Much of the explanation for his failure does seem to lie in temporary circumstances and peculiarities of personality. Curzon`s very superiority of knowledge and experience appears to have backfired as a result of a regular arrogance of manner that impeded effective collaboration with associates in government: he was not remotely collegiate. As Harold Nicolson, then at the Foreign Office, commented, Curzon was commonly unable to `cooperate with ministerial colleagues whose irresponsibility shocked him and whose ignorance filled him with dismay`. He also developed, some have suggested, a marked inability to follow through on his more firmly held political convictions, Winston Churchill observing `that he thought too much about stating his case, and too little about getting things done`.
His frequent threats to resign when thwarted never resulted in an actual principled resignation, rendering him an unpersuasive, almost comic figure. `Curzon was always sending me letters of resignation`, Lloyd George commented: `He would send them by a messenger afflicted by a club-foot. A second and more nimble messenger would therefore be despatched with a second letter`. Harold Nicolson described him as `a martyr who refused invariably to go to the stake`. What is more, he treated his possible anti-Zionist ally, Edwin Montagu, with casual disdain as a comparatively junior minister outside the War Cabinet – who also presumed, as India secretary, to have opinions of his own on the future of the sub-continent on which he, Curzon, of course, was the grand panjandrum.
Also, despite his centrality in government, he appears never to have been in the loop while the secretive Zionist exchanges were being conducted, writing in 1919 that he had `never been consulted as to the Mandate at an earlier stage, nor did I know from which negotiations it sprang….I have no idea how far the case has been given away to the Zionists`. As a vocal anti-Zionist, he was, in the context of acute war-time pressures, being decisively marginalised. And he was severely weakened institutionally in 1921 by the loss of direct responsibility for Palestine when that brief was transferred to Winston Churchill, newly appointed at the Colonial Office – Churchill then going on (as I have argued in an earlier post on this website) to rescue, by sometimes devious means, the Declaration from its gathering host of denunciators.
In the end, Curzon relaxed into fatalistic acceptance, observing in Parliament in June 1920 that, entirely against his own personal judgement, the National Home issue was now closed. `It is well nigh impossible for any Government to extricate itself without a substantial sacrifice of consistency and self-respect, if not of honour.

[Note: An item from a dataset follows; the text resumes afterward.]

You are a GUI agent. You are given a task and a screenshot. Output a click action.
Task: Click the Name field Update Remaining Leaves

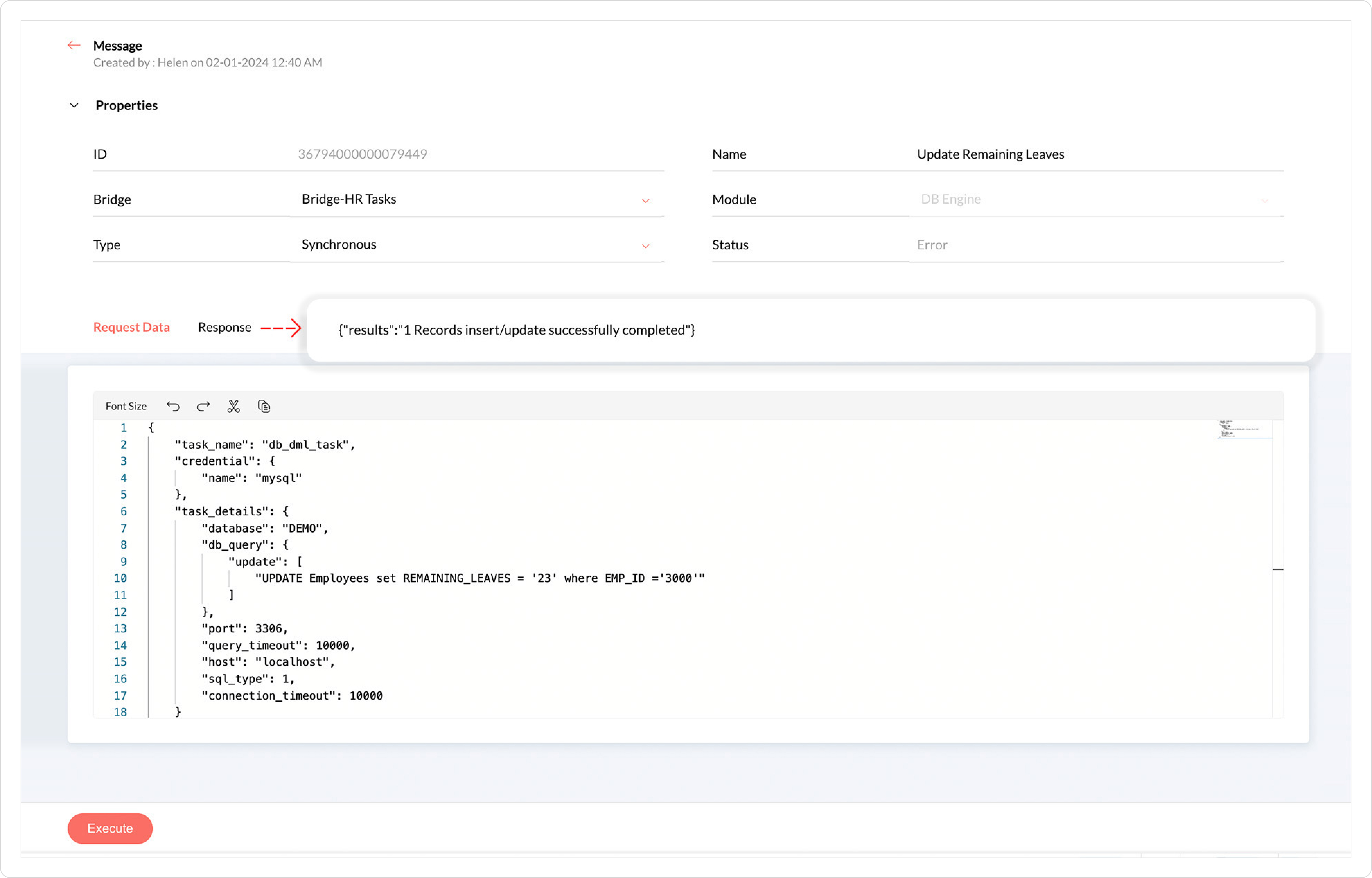[x=990, y=154]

Those of us who have disliked the policy are not prepared to make that sacrifice`. In March 1925 death removed him from the scene altogether, taking to his grave the conviction that the Balfour Declaration represented `a striking contradiction of our publicly declared principles` – `the worst of Britain`s Middle Eastern commitments` – and `a rankling thorn in the flesh of whoever is charged with [the] Mandate`.

VI
The argument can be left hanging on these points of acute concern. Paradoxically – as suggested at the outset – the very improbability of the Declaration led, circuitously, to its remarkable staying power through to the creation of the state of Israel. The Zionists, tenacious east Europeans for the most part, fearing abandonment and treachery from the British – given the uncertain commitment of the London government from the outset, its India-focussed imperialist priorities, and its war-time promises of Palestine independence to the Arabs – immediately set to work to make their presence in Palestine permanent, by establishing inalienable facts-on-the-ground, and by lobbying intensively in the metropolitan capitals – this always, and up to the present day, with a continuing, energising, and dangerously legitimising sense of existential insecurity. And so the drama – the tragedy – continues.